Greek-Swedish songwriter and record producer (born 1979)

Alexander "Alex P" Papaconstantinou (Greek: Αλέξανδρος "Άλεξ" Παπακωνσταντίνου; born 29 December 1979 in Brännkyrka, Sweden) is a Greek-Swedish songwriter and record producer. He has worked with a number of artists including Jennifer López, Paulina Rubio, Enrique Iglesias, Antique, Helena Paparizou, Arash, Anna Vissi, Cameron Cartio, Eleni Foureira, Sarbel and Tamta. In 2011, Papaconstantinou adopted the production pseudonym Alex P and started collaborating with record producer RedOne, joined RedOne's production and 2101 Songs writing team.
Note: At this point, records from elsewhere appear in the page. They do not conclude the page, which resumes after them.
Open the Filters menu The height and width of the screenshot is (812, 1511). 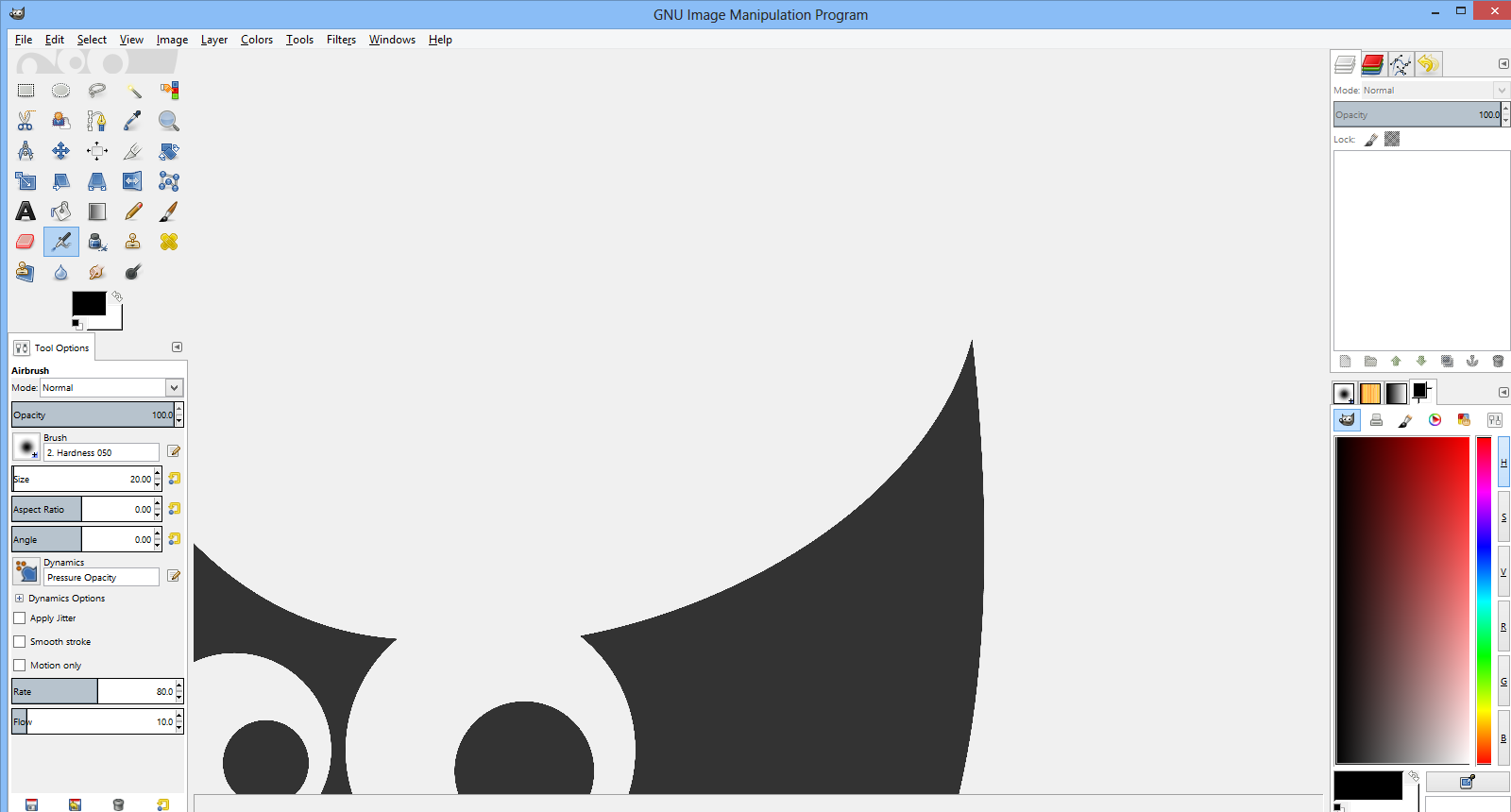click(341, 40)
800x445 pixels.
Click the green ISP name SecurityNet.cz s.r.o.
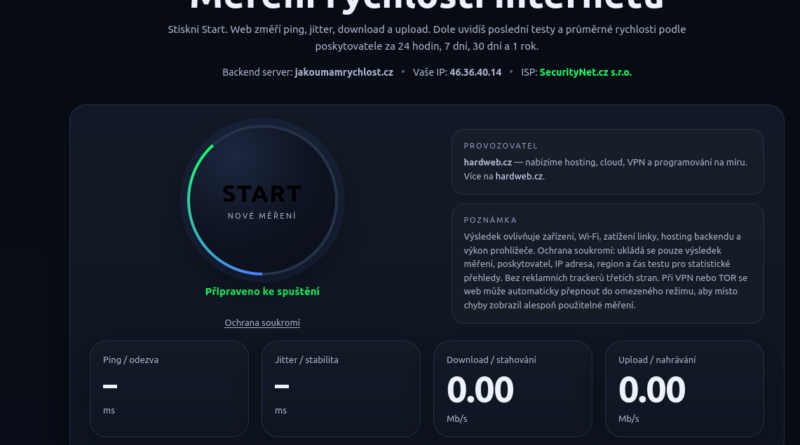click(585, 72)
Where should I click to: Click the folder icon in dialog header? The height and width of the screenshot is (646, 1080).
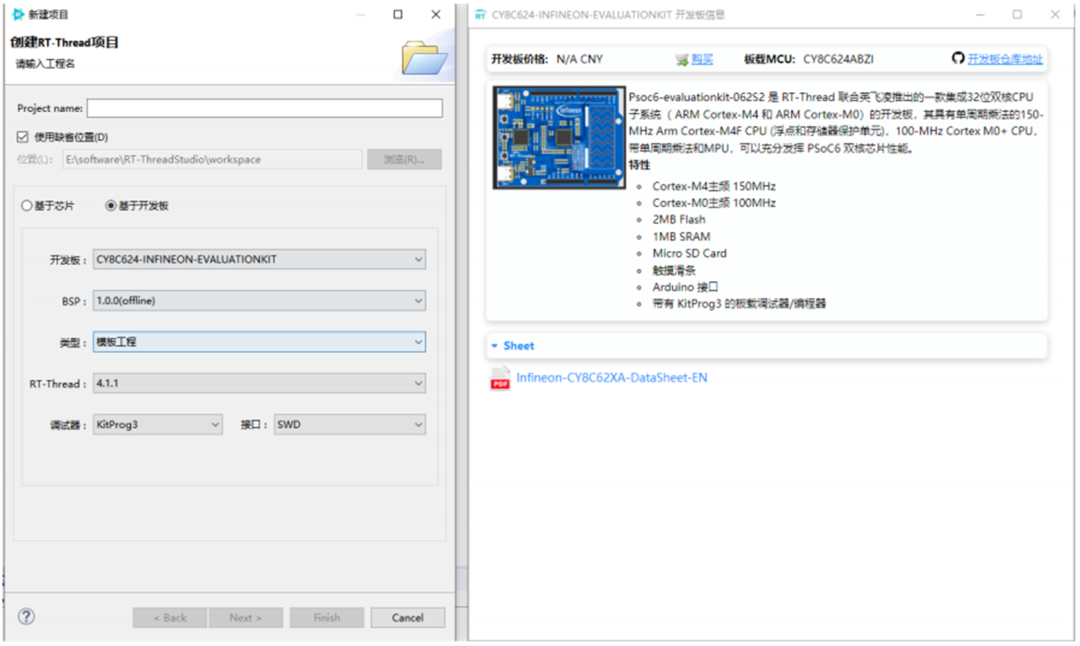tap(424, 58)
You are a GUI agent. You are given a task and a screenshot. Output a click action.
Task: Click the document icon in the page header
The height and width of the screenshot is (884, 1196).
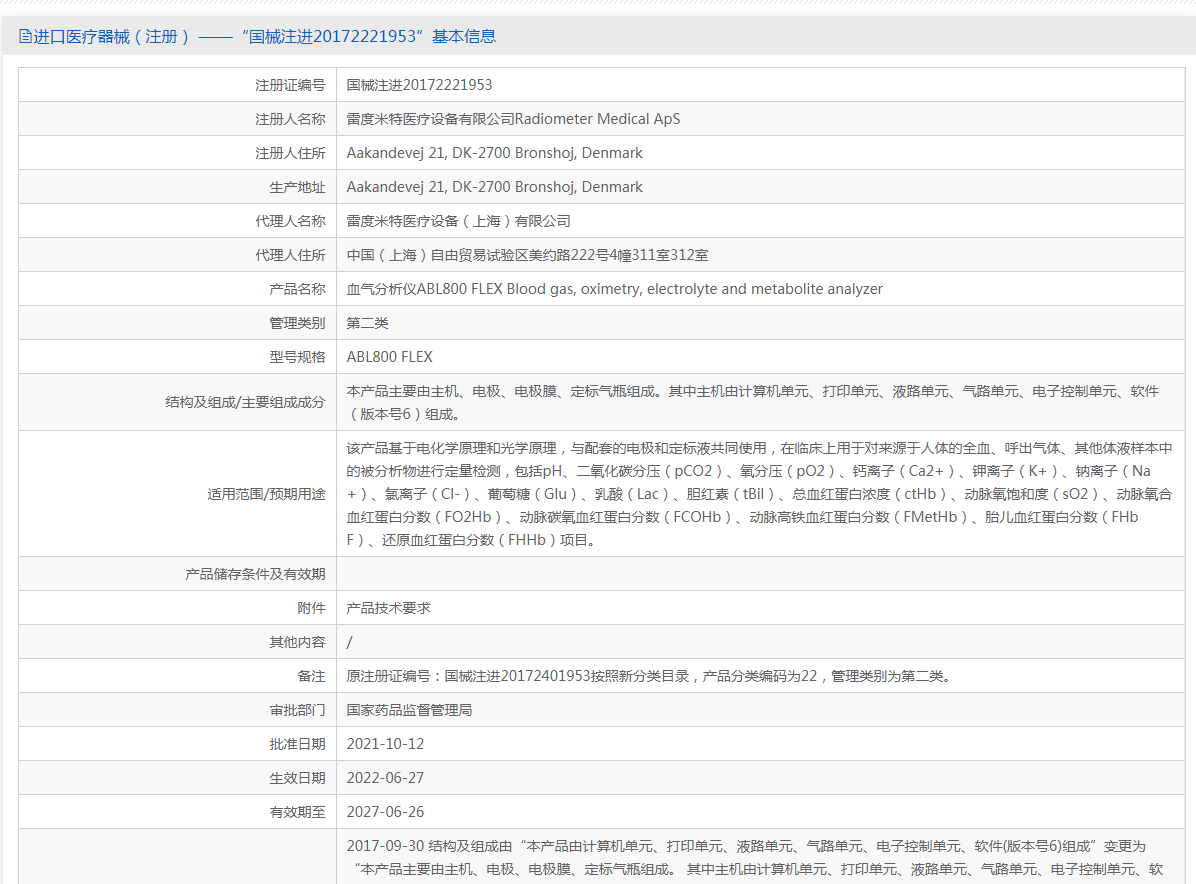pos(25,37)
His collaboration continued until 2014. Along with Adam Baptiste, Papaconstantinou has also been credited as a featured artist under the name "The WAV.s". Since 2017, he has been a member of the pop band VAX. Papaconstantinou has also written and co-written a number of notable songs for Eurovision Song Contest for Sarbel (Greece), Aysel and Arash (Azerbaijan), Ivi Adamou, Eleni Foureira, Tamta and Andromache (Cyprus).

==Eurovision==
Papaconstantinou has written and co-written a number of songs in various Eurovision Song Contests:

| Year | Country | Song | Artist | Final | Points | Semi | Points |
|---|---|---|---|---|---|---|---|
| 2007 | Greece | "Yassou Maria" | Sarbel | 7 | 120 | Top 10 Previous Year |  |
| 2009 | Azerbaijan | "Always" | Aysel and Arash | 3 | 207 | 2 | 180 |
| 2012 | Cyprus | "La La Love" | Ivi Adamou | 16 | 65 | 7 | 91 |
| 2018 | Cyprus | "Fuego" | Eleni Foureira | 2 | 436 | 2 | 262 |
| 2019 | Cyprus | "Replay" | Tamta | 13 | 109 | 9 | 149 |
| 2022 | Cyprus | "Ela" | Andromache | Failed to qualify |  | 12 | 63 |

==Collaboration with RedOne==
In 2011, Papaconstantinou adopted the production pseudonym Alex P and started collaborating with record producer RedOne, joined RedOne's production and 2101 Songs writing team. This collaboration lasted three years until 2014, during which time he co-wrote and co-produced the Enrique Iglesias hit song "I Like How It Feels" and co-wrote and co-produced the Khaled album C'est la vie. In 2013, singer Marc Anthony covered the Khaled song "C'est la vie" as a salsa tune titled "Vivir Mi Vida" ("Live My Life") for his studio album 3.0. This version won a Latin Grammy Award in 2013 for Record of the Year and holds the record for the second-longest run inside the top-five in the Billboard Latin Songs, with 51 weeks. During his collaboration with RedOne, Alex P co-wrote or produced multiple hit singles leading to 3 BMI Awards and a Latin Grammy Award.

==VAX==

In 2017, Papaconstantinou co-founded and became a member of the music trio VAX, along with singer Teddy Sky and guitarist Viktor Svensson. VAX released the song "6 in the Morning" featuring the Polish singer-songwriter Margaret followed by "Fireproof" featuring band lead singer Teddy Sky.

===Discography===

====Singles====

Title: Year; Peak chart positions; Certifications; Album
SWE
"6 in the Morning" (featuring Margaret): 2017; —; TBA
"Fireproof" (featuring Teddy Sky): 51; GLF: Platinum;
"Endless" (featuring Tove Styrke): 2018; 76
"Bubblegum" (featuring Sorana): —
"Crime": —
"What Are We Waiting For" (featuring Ellise): 2019; 64
"—" denotes items which were not released in that country or failed to chart.

==Personal life==
Alexander Papaconstantinou is of Greek descent. His sister is SVT presenter Ritza Papaconstantinou.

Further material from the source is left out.